時間に追われる毎日
大変だったことの一つは、スケジュール管理です。
学年が上がるにつれてやるべきことが増え、気づけば時間に追われる毎日になっていました。勉強を優先するあまり、寝る時間が遅くなり、寝不足で朝起きられないこともありました。「もっとやらなければ」と思うほど、生活のリズムが崩れていく。その状態は想像以上につらいものでした。
そんな中で気づいたのは、睡眠時間を確保することも、勉強と同じくらい大切だということです。限られた時間の中で何を優先するかを考え、少しずつ自分なりのペースをつくっていきました。
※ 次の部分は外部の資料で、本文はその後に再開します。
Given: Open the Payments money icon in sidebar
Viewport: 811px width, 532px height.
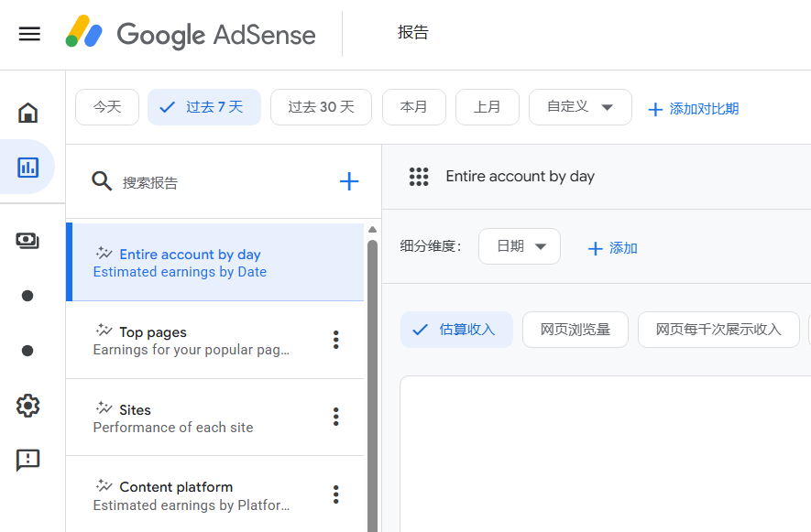Looking at the screenshot, I should [27, 241].
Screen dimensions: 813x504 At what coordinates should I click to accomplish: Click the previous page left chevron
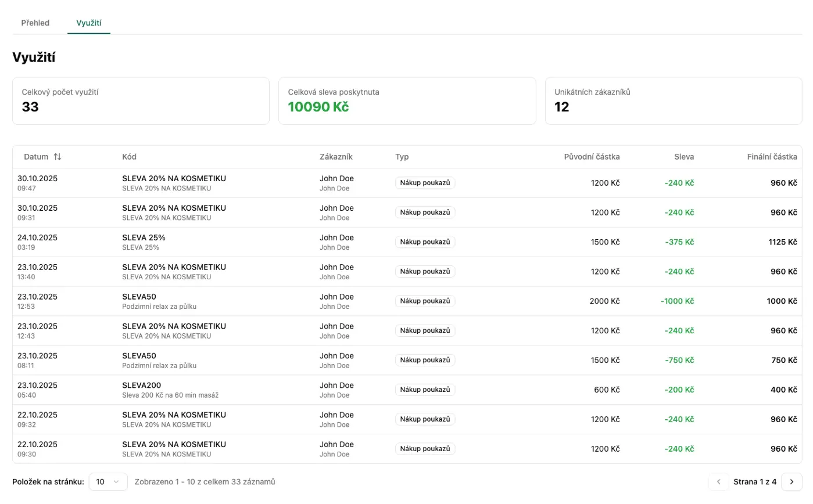point(718,482)
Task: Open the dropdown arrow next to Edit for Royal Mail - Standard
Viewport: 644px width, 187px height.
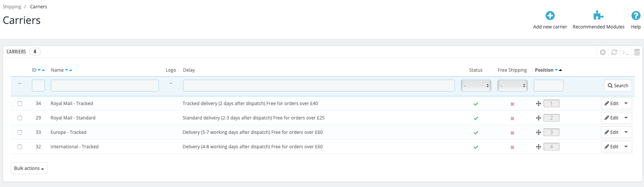Action: [x=626, y=118]
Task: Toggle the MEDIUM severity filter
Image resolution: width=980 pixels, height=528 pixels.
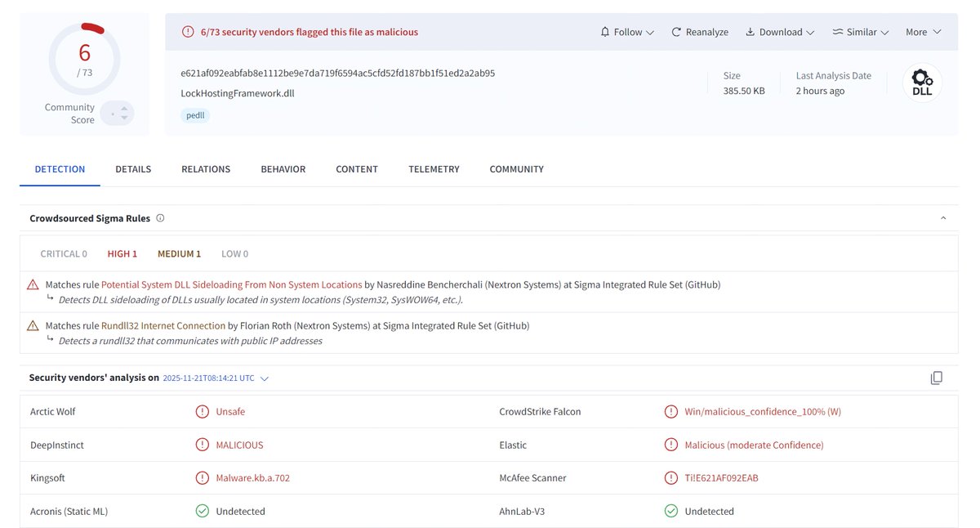Action: [179, 253]
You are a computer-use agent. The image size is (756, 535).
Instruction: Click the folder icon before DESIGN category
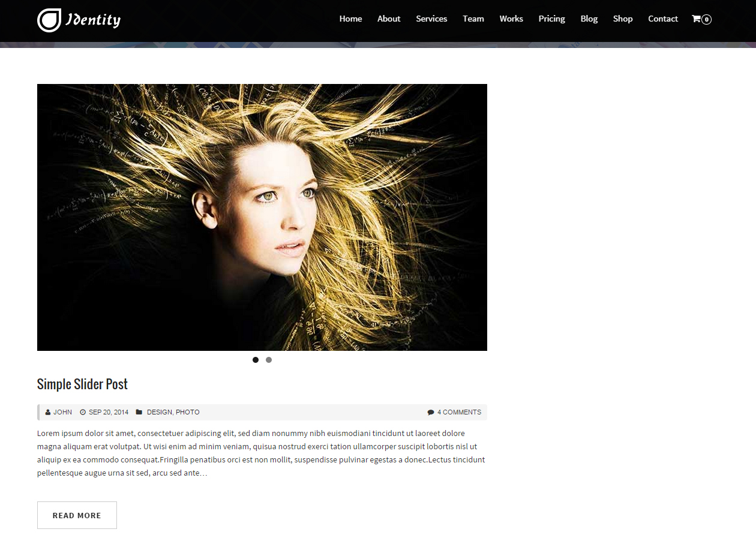point(139,412)
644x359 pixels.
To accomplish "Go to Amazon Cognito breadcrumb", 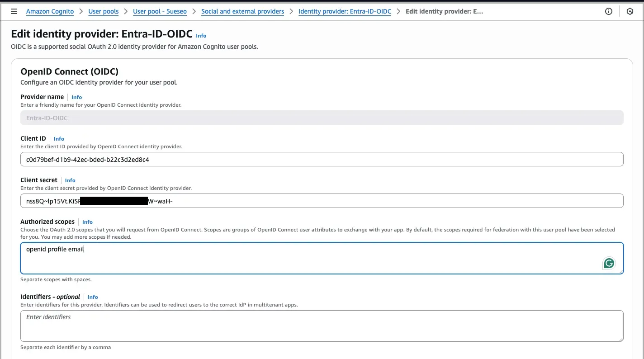I will (x=50, y=11).
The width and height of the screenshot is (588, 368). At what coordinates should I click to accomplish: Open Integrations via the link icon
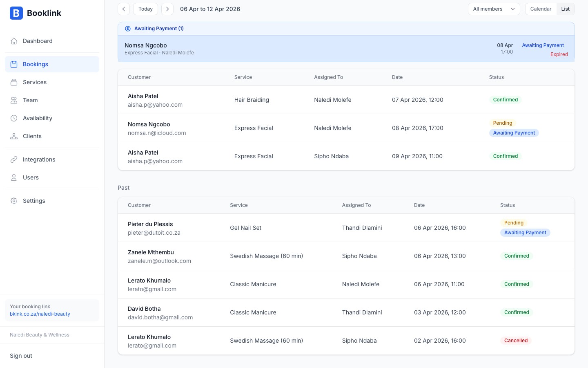tap(14, 159)
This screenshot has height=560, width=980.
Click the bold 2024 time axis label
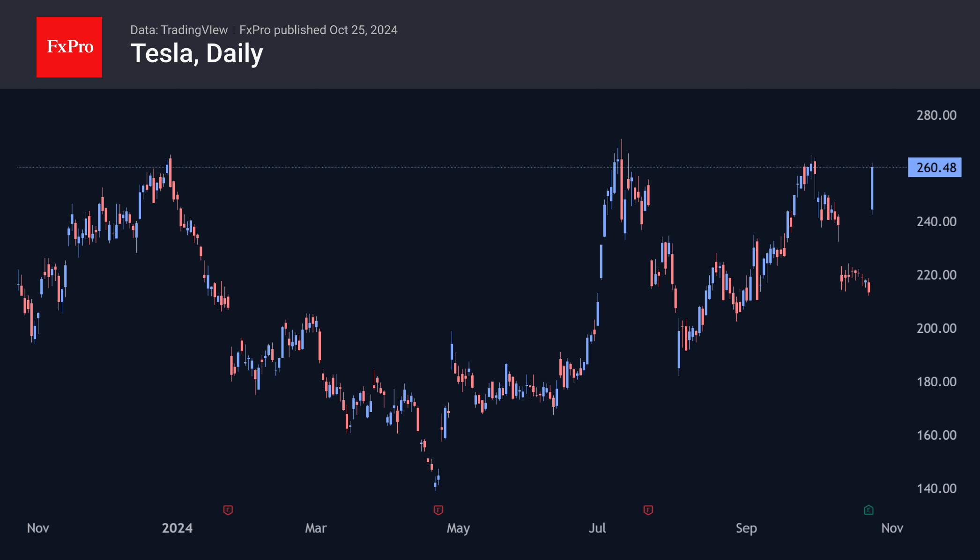(177, 528)
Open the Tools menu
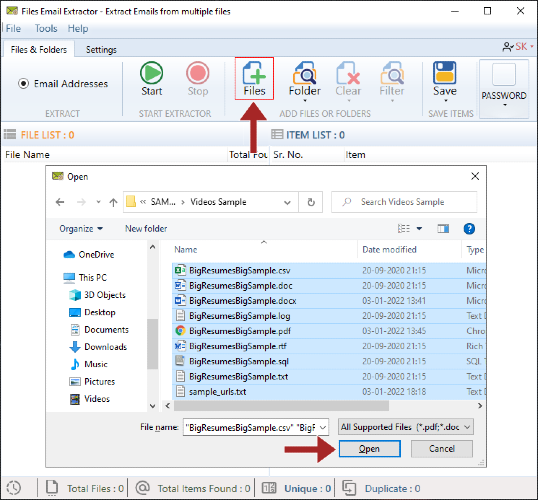 46,28
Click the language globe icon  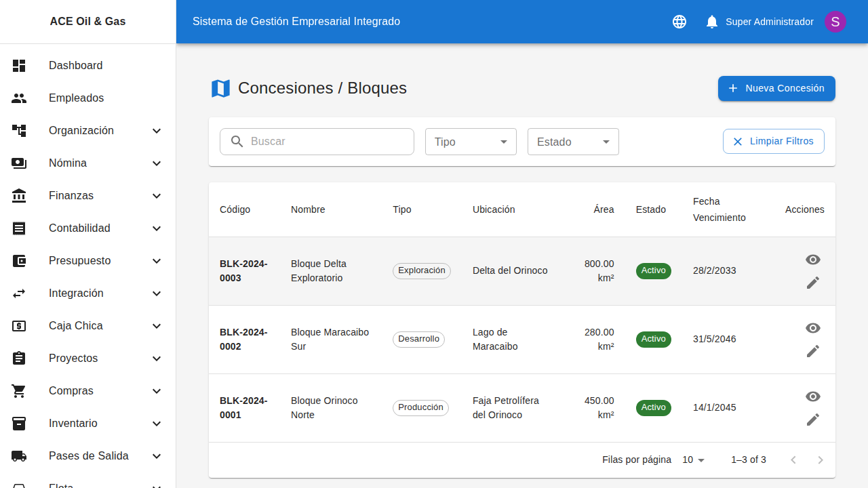(679, 22)
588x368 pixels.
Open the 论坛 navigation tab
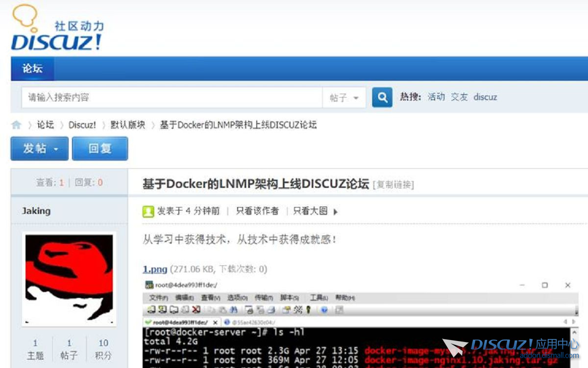coord(32,69)
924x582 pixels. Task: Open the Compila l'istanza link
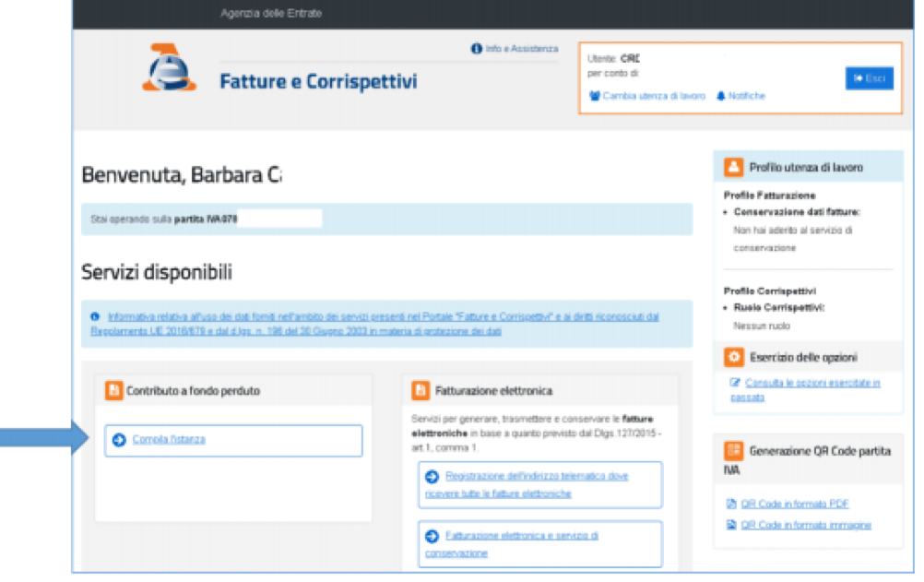coord(169,440)
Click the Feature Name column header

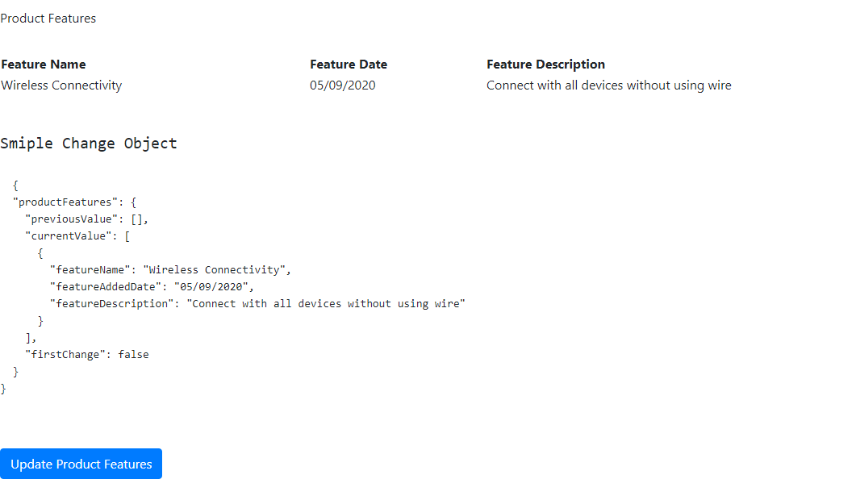[44, 64]
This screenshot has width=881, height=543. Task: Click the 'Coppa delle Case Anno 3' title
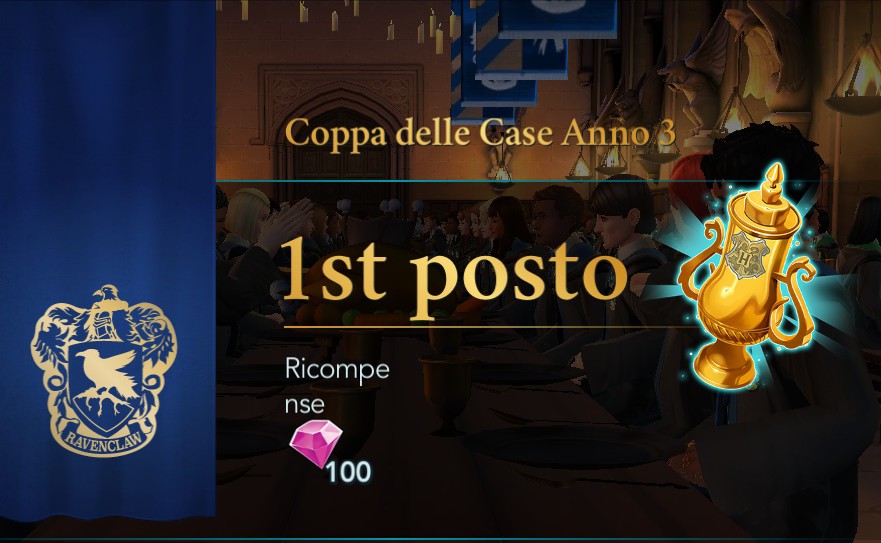(x=480, y=134)
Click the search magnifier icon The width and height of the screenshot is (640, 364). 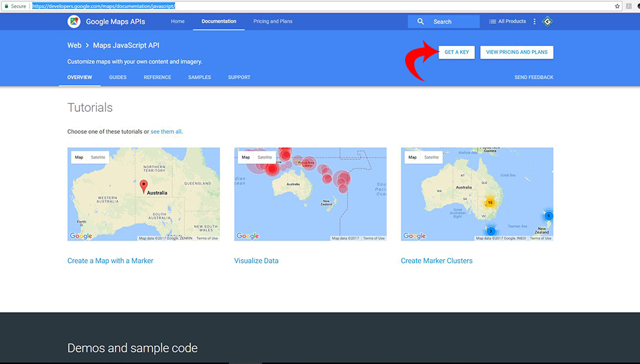(420, 21)
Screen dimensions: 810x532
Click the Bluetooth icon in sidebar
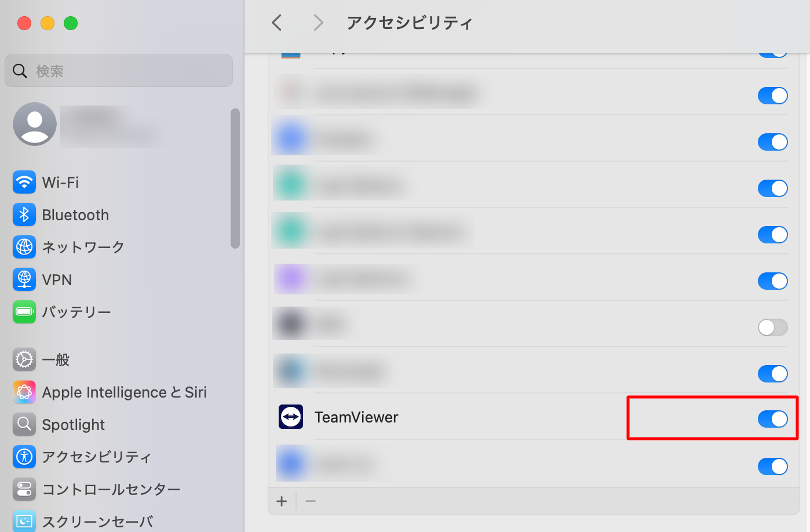(x=24, y=214)
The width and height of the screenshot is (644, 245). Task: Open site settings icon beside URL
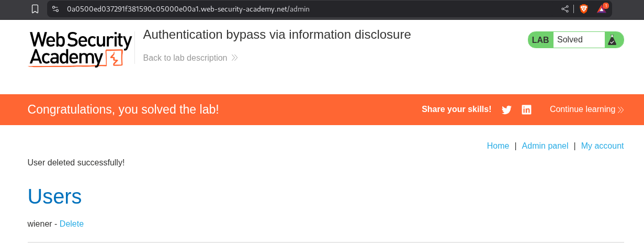(55, 9)
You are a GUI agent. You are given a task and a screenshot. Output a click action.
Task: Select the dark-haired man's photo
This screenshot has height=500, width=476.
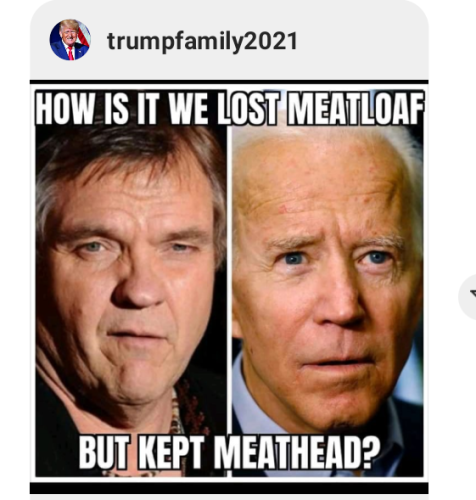click(x=131, y=301)
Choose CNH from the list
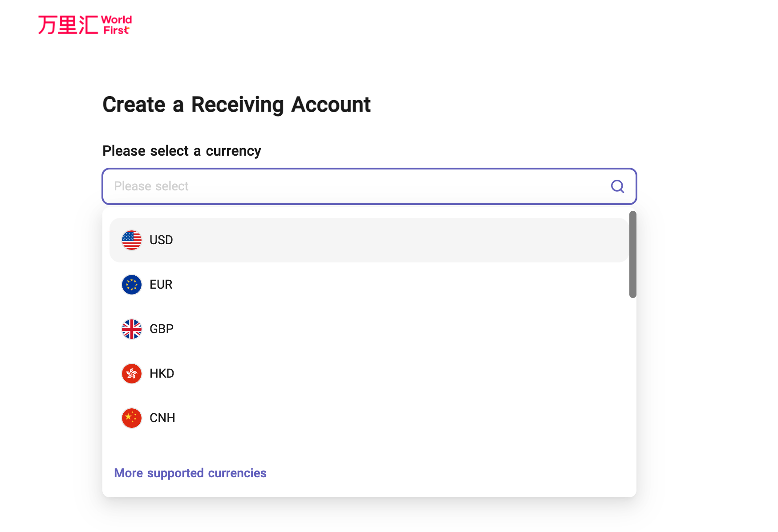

そして、努力が模擬試験の結果につながったときのうれしさは、それまでの苦しさを忘れさせてくれるものであり、次への大きなモチベーションになりました。
苦手と向き合い続ける工夫
私は国語の物語文が苦手でした。
長い文章を見るだけで気持ちが重くなり、集中力が続かず、読み間違いによるミスも多くありました。「また間違えた」と落ち込むことも少なくありませんでした。そこで、問題文に丸や線を書き込みながら読むことで、読み違いを減らす工夫をしました。また、読解チェックプリントを繰り返し解くことで、少しずつ長文に慣れていきました。
やる気が出ないときには、思い切って休憩をとることも大切にしていました。無理に続けても、頭に入らない時間が増えてしまうだけだからです。また、私は塾以外の習い事も入試直前まで続けていました。その時間が良いリフレッシュとなり、気持ちを切り替える助けになっていたと思います。
本番で力を出すために
先生の言葉で印象に残っているのは、「練習は本番のつもりで、本番は練習のつもりでやる」という言葉です。
それまでの私は、模擬試験のときに「まだ本番ではない」とどこか気が緩んでしまうことがありました。
しかし、この言葉を聞いて考え方が変わりました。練習の段階で本気になれなければ、本番の独特の空気の中で自分の力を出し切ることはできない、ということに気づいたからです。それからは、どんなテストでも本番のつもりで向き合うようにしました。その積み重ねが、本番でも落ち着いて力を発揮できた理由の一つだったと思います。
最後まで走り抜くために
これから受験に向かうみなさんへ伝えたいことがあります。中学受験は決して楽なものではありません。苦しいときや、くじけそうになる瞬間が必ずあります。そんなときは、中学生になった自分の姿を想像してみてください。そのイメージが、もう一歩踏み出す力になります。そして、努力を続けることと同じくらい、睡眠時間をしっかり確保すること、学校生活を楽しみながらリフレッシュすることも大切にしてください。生活リズムを整えることが、最後まで戦い抜く力になります。支えてくれている家族への感謝の気持ちを忘れずに、最後まで走り抜いてください。